Severe substance abusers, on the other hand, appear to face the most challenging future. Recent evidence highlights a near-universal tendency for people with multiple addictions and other mental ailments to relapse at least once within four years of completing treatment.
Scientists trying to untangle the life course of excessive, harmful consumption of mind-altering substances face challenges at every turn.
Maturing out
Psychologist Charles Winick grappled with those challenges in a controversial 1962 article titled “Maturing out of narcotic addiction.” More than 50 years later, new studies support and expand on key elements of his argument. Winick discovered that about three-quarters of those listed as heroin addicts in an annual federal tally disappeared from the rolls by age 36. He concluded that these young people had “matured out” of opiate dependence as they assumed adult responsibilities and resolved emotional conflicts that had driven them to drugs in the first place.

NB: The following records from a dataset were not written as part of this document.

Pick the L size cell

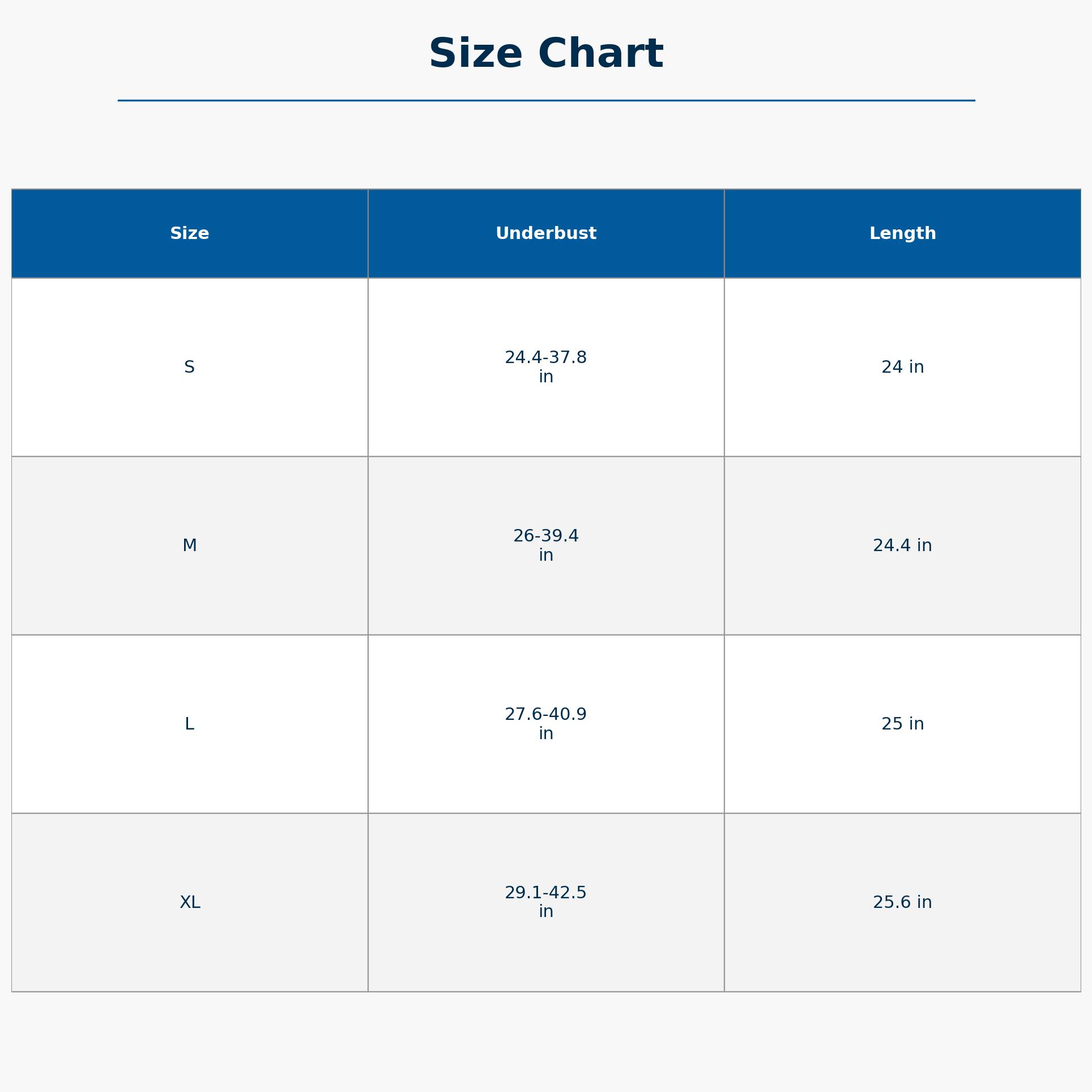coord(190,724)
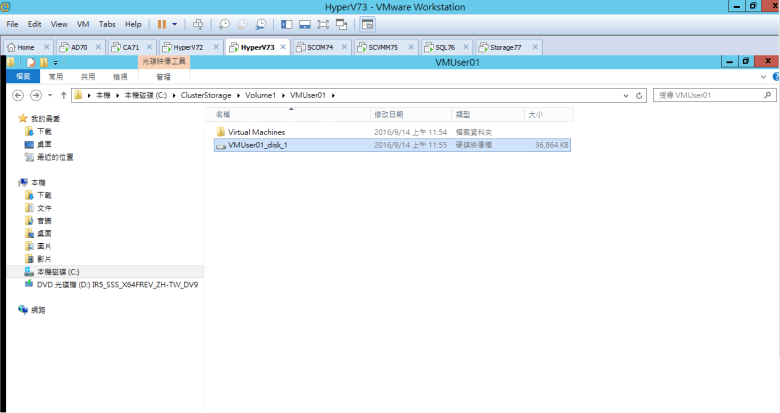Click the Send Ctrl+Alt+Del toolbar icon
780x413 pixels.
(197, 23)

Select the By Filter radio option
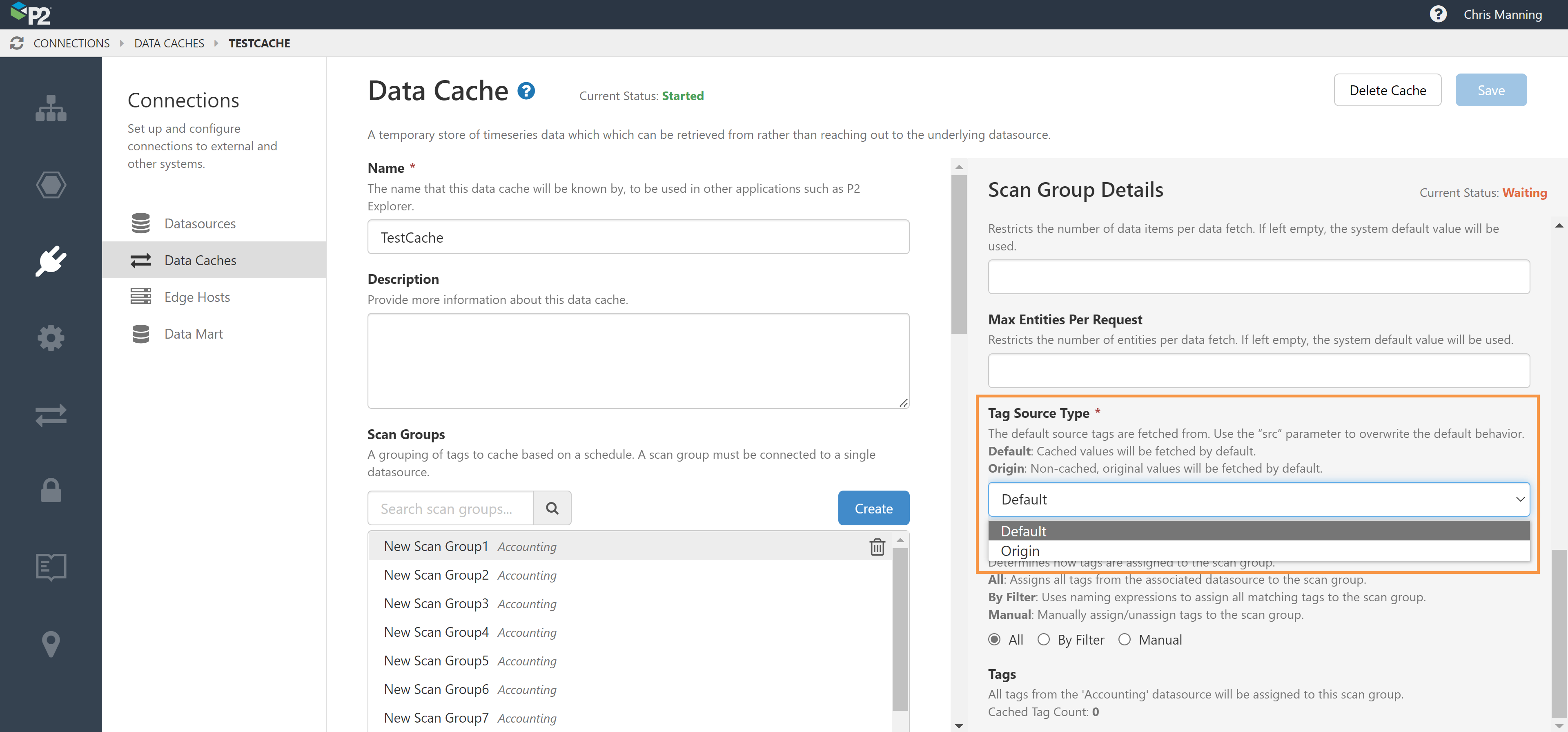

In line with most mental-health professionals at the time, Winick, affiliated with City University of New York, considered heroin addiction a disease. These findings suggested to him that addictions, like some infections, can be resisted successfully.
Winick assumed that police and hospital data collected by the government included nearly every U.S. heroin addict and that all of those dropped from the list had stopped using heroin. But some may have died without the government knowing, or continued using while managing to avoid the authorities. Today, arguments over Winick’s conclusions haven’t been fully resolved, says Boston College psychologist Gene Heyman.[354 words]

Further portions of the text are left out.